However, and theres a caveat, under 4bit quantization and it loses a *lot* of quality (high perplexity). Essentially, without new quantization techniques, they're out of runway. The only direction they can go from here is better Lora implementations/architecture, better base models, and larger models themselves.

I do see one improvement though.
By taking the same underlying model, and reducing it to 3, 2, or even 1 bit, assuming the distribution is bit-agnotic (even if the output isn't), the smaller network acts as an inverted-supervisor.

In otherwords the larger model is likely to be *more precise and accurate* than a bitsize-handicapped one of equivalent parameter count.
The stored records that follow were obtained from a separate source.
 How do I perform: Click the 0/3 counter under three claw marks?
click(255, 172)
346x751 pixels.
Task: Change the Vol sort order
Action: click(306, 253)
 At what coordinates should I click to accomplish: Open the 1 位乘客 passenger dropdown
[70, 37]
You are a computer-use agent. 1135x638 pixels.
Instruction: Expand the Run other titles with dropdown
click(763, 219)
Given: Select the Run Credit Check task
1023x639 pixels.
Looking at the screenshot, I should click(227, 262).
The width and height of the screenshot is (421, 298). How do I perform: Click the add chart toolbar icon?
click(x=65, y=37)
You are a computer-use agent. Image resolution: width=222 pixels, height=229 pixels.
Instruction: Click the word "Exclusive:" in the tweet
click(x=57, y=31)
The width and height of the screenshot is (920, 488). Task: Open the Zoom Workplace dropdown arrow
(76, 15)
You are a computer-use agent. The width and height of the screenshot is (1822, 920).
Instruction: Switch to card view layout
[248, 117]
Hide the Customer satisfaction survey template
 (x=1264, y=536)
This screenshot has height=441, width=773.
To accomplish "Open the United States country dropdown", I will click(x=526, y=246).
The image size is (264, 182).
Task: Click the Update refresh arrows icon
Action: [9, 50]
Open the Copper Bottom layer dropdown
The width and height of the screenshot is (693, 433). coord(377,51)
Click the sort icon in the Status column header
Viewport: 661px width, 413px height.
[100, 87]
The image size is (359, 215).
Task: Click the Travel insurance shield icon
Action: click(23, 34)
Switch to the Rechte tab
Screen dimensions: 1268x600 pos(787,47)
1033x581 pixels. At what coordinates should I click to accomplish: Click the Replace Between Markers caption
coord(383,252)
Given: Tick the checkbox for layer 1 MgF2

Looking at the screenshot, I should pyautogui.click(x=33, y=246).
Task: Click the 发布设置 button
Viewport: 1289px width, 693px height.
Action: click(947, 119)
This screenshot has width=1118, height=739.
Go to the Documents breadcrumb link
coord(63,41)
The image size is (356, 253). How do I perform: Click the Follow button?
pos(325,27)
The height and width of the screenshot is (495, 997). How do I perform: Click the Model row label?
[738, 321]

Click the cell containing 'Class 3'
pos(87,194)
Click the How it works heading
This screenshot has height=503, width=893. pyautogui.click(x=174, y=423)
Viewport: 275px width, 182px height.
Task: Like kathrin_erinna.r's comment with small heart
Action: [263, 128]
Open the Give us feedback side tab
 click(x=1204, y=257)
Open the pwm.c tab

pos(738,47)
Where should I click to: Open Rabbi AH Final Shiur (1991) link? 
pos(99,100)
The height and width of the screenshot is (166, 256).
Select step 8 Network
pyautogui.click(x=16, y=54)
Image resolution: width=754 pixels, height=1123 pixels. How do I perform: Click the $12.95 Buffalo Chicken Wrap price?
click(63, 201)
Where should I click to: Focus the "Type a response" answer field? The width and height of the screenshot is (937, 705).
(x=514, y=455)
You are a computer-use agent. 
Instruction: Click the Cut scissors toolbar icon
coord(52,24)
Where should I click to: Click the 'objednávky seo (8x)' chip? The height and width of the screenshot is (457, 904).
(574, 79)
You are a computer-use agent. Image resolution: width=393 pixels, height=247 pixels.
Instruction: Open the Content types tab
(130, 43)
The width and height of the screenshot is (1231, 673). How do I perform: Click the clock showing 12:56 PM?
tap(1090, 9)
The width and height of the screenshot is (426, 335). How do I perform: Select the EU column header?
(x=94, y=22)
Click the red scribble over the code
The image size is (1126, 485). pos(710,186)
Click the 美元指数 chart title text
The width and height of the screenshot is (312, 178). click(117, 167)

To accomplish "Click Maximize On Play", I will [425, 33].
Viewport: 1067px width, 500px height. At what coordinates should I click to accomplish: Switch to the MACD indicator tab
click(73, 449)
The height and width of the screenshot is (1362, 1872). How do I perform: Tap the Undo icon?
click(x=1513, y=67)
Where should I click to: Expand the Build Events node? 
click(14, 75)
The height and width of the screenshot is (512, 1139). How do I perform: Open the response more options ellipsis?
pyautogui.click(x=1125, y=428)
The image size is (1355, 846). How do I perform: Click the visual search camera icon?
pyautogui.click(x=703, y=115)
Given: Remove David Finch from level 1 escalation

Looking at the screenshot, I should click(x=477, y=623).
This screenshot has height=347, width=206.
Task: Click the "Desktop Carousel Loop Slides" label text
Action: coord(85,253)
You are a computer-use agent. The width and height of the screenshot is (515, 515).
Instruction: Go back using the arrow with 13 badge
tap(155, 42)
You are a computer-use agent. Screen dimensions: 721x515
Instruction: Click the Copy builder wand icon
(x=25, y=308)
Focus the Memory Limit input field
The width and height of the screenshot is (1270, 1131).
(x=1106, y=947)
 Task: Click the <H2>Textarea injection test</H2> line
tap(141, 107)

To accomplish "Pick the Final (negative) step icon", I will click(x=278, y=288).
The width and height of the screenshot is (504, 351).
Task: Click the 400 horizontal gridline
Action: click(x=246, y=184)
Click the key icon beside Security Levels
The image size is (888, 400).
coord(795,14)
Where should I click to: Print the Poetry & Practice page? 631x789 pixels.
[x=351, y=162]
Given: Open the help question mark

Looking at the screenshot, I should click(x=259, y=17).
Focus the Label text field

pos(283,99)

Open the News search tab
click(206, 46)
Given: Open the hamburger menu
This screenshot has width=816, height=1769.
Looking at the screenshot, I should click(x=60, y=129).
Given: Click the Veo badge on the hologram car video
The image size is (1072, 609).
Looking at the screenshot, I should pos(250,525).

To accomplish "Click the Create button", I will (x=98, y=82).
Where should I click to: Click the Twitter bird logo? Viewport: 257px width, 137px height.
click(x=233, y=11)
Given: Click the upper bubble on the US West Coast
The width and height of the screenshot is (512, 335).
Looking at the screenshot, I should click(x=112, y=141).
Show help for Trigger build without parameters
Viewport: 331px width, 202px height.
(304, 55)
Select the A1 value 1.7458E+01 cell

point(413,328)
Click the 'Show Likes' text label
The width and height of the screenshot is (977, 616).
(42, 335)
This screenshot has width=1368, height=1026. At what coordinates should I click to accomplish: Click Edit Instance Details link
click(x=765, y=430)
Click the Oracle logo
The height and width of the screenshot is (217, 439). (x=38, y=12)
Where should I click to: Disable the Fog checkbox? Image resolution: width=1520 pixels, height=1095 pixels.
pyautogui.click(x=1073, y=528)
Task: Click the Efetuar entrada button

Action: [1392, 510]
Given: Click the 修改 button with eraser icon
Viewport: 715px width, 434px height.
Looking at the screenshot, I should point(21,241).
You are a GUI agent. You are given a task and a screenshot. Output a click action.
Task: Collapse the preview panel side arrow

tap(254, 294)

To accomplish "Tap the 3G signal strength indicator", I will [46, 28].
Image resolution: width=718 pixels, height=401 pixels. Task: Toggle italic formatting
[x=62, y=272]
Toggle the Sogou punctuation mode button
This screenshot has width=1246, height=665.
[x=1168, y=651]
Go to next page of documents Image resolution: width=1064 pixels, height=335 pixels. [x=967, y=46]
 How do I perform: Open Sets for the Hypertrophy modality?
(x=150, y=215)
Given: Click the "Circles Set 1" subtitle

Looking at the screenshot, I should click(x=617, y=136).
Sufficient sampling would, in otherwords, allow the 4-bit quantization model to train against a lower bit quantization of itself, on the theory that its hard to generate a correct (low perpelixyt, low loss) answer or sample, but *easy* to generate one thats wrong.
And if you have a model of higher accuracy, and a version that has a much lower accuracy relative to the baseline, you should be able to effectively bootstrap the better model.

This is similar to the approach of alphago playing against itself, or how certain drones autohover, where they calculate the wrong flight path first (looking for high loss) because its simpler, and then calculating relative to that to get the "wrong" answer.

If crashing is flying with style, failing at crashing is *flying* with style.

My life is a failed checksum test :(
(The L3 allocation is not the issue)